## Task to complete
Repeat verbatim each line from the line with "Given: Click the" to the end of the entries. Pictures do not belong in the copy.

## Records for the task
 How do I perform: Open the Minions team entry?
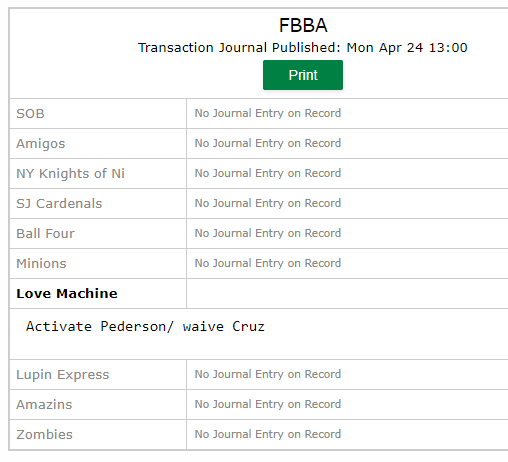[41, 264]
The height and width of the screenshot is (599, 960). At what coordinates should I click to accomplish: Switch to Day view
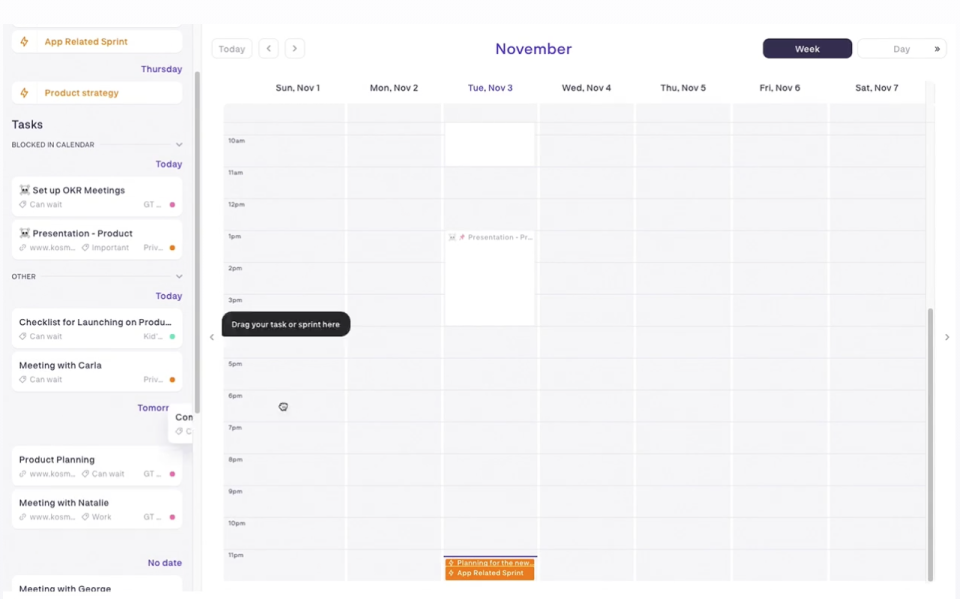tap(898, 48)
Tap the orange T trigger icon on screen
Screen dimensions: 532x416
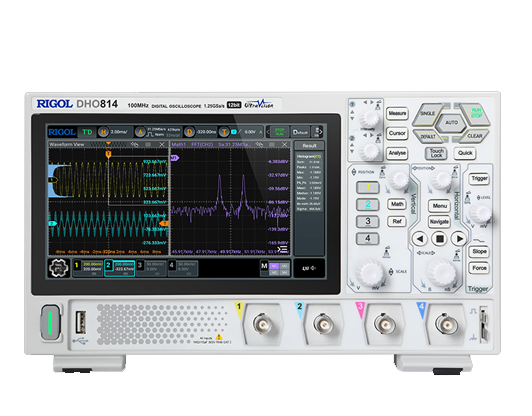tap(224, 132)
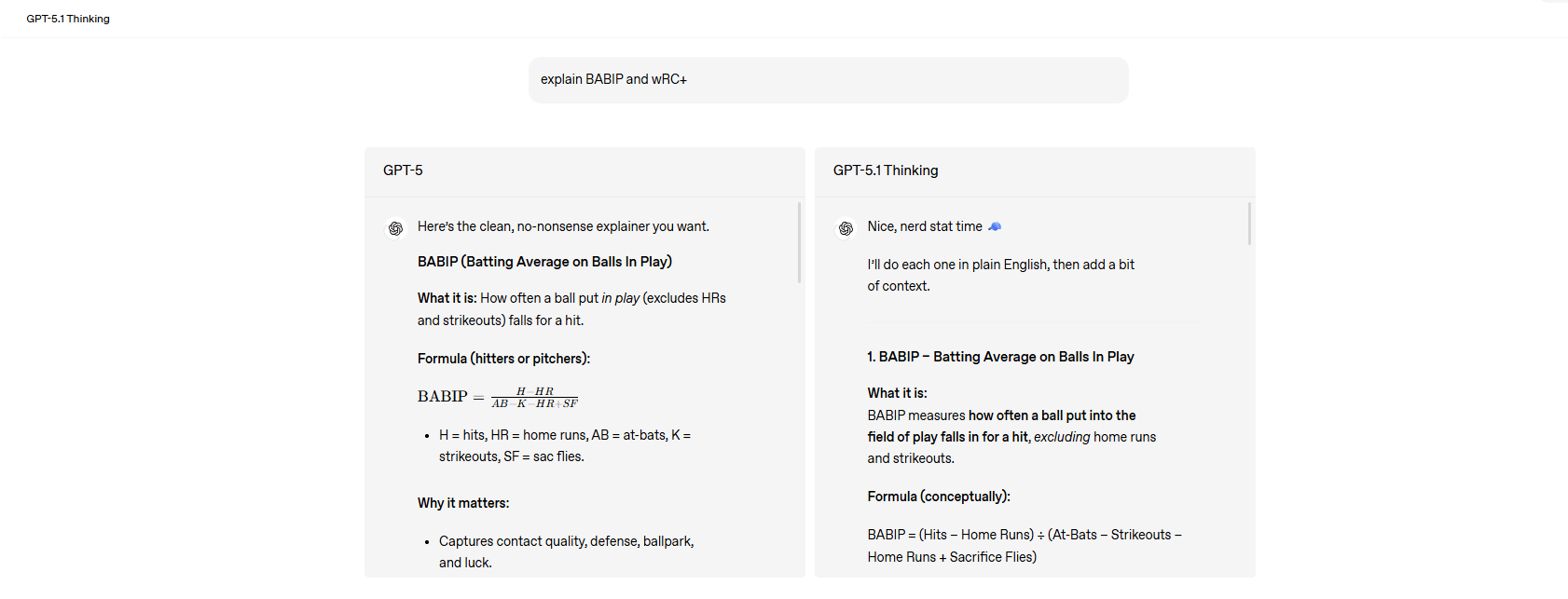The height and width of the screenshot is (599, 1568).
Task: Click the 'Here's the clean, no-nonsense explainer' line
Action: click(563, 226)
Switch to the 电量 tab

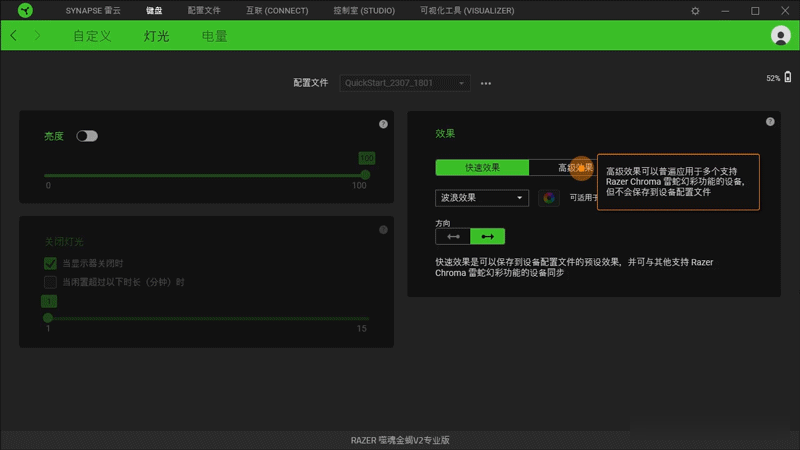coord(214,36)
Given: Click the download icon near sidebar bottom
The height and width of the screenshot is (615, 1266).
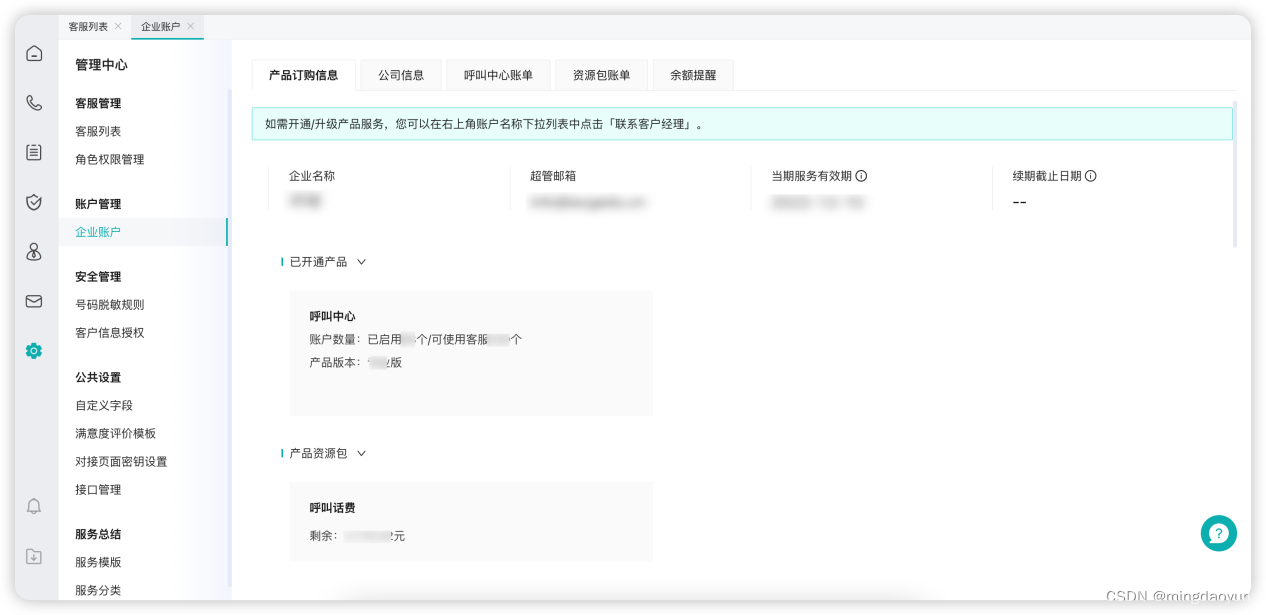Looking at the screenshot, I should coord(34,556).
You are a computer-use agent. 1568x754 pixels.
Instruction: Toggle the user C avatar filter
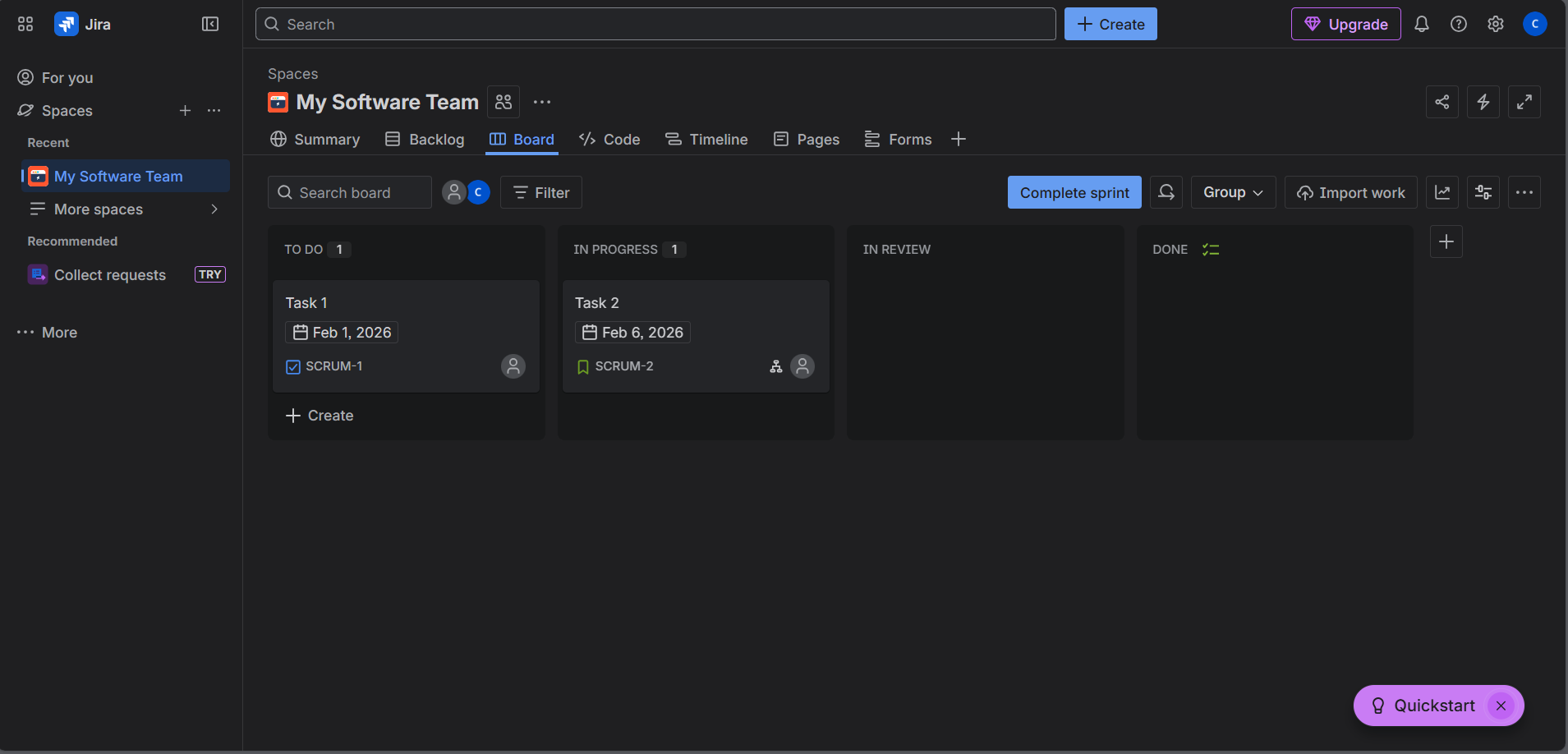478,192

## Your response
Given: Click the download icon near sidebar bottom
The height and width of the screenshot is (615, 1266).
Looking at the screenshot, I should coord(34,556).
You are a computer-use agent. 1568x754 pixels.
Instruction: Toggle the user C avatar filter
478,192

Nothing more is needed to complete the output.